* [EXERCISE REQUIREMENTS] Reproduce the material below verbatim, line for line and without any changes.

Target pointing data
○ ○ ○ ○ ○

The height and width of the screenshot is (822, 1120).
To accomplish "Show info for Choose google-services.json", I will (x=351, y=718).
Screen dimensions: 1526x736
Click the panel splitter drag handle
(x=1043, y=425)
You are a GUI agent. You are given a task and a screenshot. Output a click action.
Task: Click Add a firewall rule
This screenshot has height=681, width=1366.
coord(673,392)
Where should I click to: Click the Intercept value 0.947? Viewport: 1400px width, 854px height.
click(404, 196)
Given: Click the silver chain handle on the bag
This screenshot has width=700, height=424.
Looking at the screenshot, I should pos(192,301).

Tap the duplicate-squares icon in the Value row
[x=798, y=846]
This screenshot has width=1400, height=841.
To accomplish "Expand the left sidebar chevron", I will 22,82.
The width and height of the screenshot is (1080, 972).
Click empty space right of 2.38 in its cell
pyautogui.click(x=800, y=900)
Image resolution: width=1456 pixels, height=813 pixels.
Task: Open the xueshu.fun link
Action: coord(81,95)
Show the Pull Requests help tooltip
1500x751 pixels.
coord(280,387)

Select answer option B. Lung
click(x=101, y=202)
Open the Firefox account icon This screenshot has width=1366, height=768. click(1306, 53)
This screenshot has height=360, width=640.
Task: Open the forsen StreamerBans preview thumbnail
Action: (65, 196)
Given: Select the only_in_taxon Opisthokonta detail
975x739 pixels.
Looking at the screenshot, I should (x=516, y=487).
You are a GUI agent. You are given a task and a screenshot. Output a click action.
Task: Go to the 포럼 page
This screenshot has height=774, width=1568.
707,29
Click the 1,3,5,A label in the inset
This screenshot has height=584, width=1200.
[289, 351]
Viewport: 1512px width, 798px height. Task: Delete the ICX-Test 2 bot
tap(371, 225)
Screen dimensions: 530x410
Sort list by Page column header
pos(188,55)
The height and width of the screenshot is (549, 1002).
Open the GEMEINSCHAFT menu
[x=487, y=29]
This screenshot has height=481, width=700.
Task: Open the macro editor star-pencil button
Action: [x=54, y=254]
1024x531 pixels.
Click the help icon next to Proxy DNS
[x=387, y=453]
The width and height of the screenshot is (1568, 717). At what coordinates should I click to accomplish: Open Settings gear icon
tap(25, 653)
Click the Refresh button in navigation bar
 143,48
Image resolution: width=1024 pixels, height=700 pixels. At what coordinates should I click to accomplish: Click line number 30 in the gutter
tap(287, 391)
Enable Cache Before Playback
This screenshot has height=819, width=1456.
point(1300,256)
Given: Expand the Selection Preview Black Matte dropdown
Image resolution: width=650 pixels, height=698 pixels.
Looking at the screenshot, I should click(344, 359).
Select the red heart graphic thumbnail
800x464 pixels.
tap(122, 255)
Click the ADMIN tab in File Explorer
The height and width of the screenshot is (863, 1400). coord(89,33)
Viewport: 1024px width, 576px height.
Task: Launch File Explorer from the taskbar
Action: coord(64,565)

○ ○ ○ ○ ○

* [RESULT FOR THIS TASK]
The height and width of the screenshot is (822, 1120).
To accomplish "Show info for Choose google-services.json", I will (x=351, y=718).
Screen dimensions: 1526x736
Click the panel splitter drag handle
(x=1043, y=425)
You are a GUI agent. You are given a task and a screenshot. Output a click action.
Task: Click Add a firewall rule
This screenshot has height=681, width=1366.
coord(673,392)
Where should I click to: Click the Intercept value 0.947? Viewport: 1400px width, 854px height.
click(404, 196)
Given: Click the silver chain handle on the bag
This screenshot has width=700, height=424.
Looking at the screenshot, I should pos(192,301).

Tap the duplicate-squares icon in the Value row
[x=798, y=846]
This screenshot has width=1400, height=841.
To accomplish "Expand the left sidebar chevron", I will 22,82.
The width and height of the screenshot is (1080, 972).
Click empty space right of 2.38 in its cell
pyautogui.click(x=800, y=900)
Image resolution: width=1456 pixels, height=813 pixels.
Task: Open the xueshu.fun link
Action: coord(81,95)
Show the Pull Requests help tooltip
1500x751 pixels.
coord(280,387)

Select answer option B. Lung
click(x=101, y=202)
Open the Firefox account icon This screenshot has width=1366, height=768. click(1306, 53)
This screenshot has height=360, width=640.
Task: Open the forsen StreamerBans preview thumbnail
Action: (65, 196)
Given: Select the only_in_taxon Opisthokonta detail
975x739 pixels.
Looking at the screenshot, I should (x=516, y=487).
You are a GUI agent. You are given a task and a screenshot. Output a click action.
Task: Go to the 포럼 page
This screenshot has height=774, width=1568.
707,29
Click the 1,3,5,A label in the inset
This screenshot has height=584, width=1200.
[289, 351]
Viewport: 1512px width, 798px height. Task: Delete the ICX-Test 2 bot
tap(371, 225)
Screen dimensions: 530x410
Sort list by Page column header
pos(188,55)
The height and width of the screenshot is (549, 1002).
Open the GEMEINSCHAFT menu
[x=487, y=29]
This screenshot has height=481, width=700.
Task: Open the macro editor star-pencil button
Action: [x=54, y=254]
1024x531 pixels.
Click the help icon next to Proxy DNS
[x=387, y=453]
The width and height of the screenshot is (1568, 717). At what coordinates should I click to accomplish: Open Settings gear icon
tap(25, 653)
Click the Refresh button in navigation bar
 143,48
Image resolution: width=1024 pixels, height=700 pixels. At what coordinates should I click to accomplish: Click line number 30 in the gutter
tap(287, 391)
Enable Cache Before Playback
This screenshot has height=819, width=1456.
point(1300,256)
Given: Expand the Selection Preview Black Matte dropdown
Image resolution: width=650 pixels, height=698 pixels.
Looking at the screenshot, I should click(344, 359).
Select the red heart graphic thumbnail
800x464 pixels.
tap(122, 255)
Click the ADMIN tab in File Explorer
The height and width of the screenshot is (863, 1400). coord(89,33)
Viewport: 1024px width, 576px height.
Task: Launch File Explorer from the taskbar
Action: coord(64,565)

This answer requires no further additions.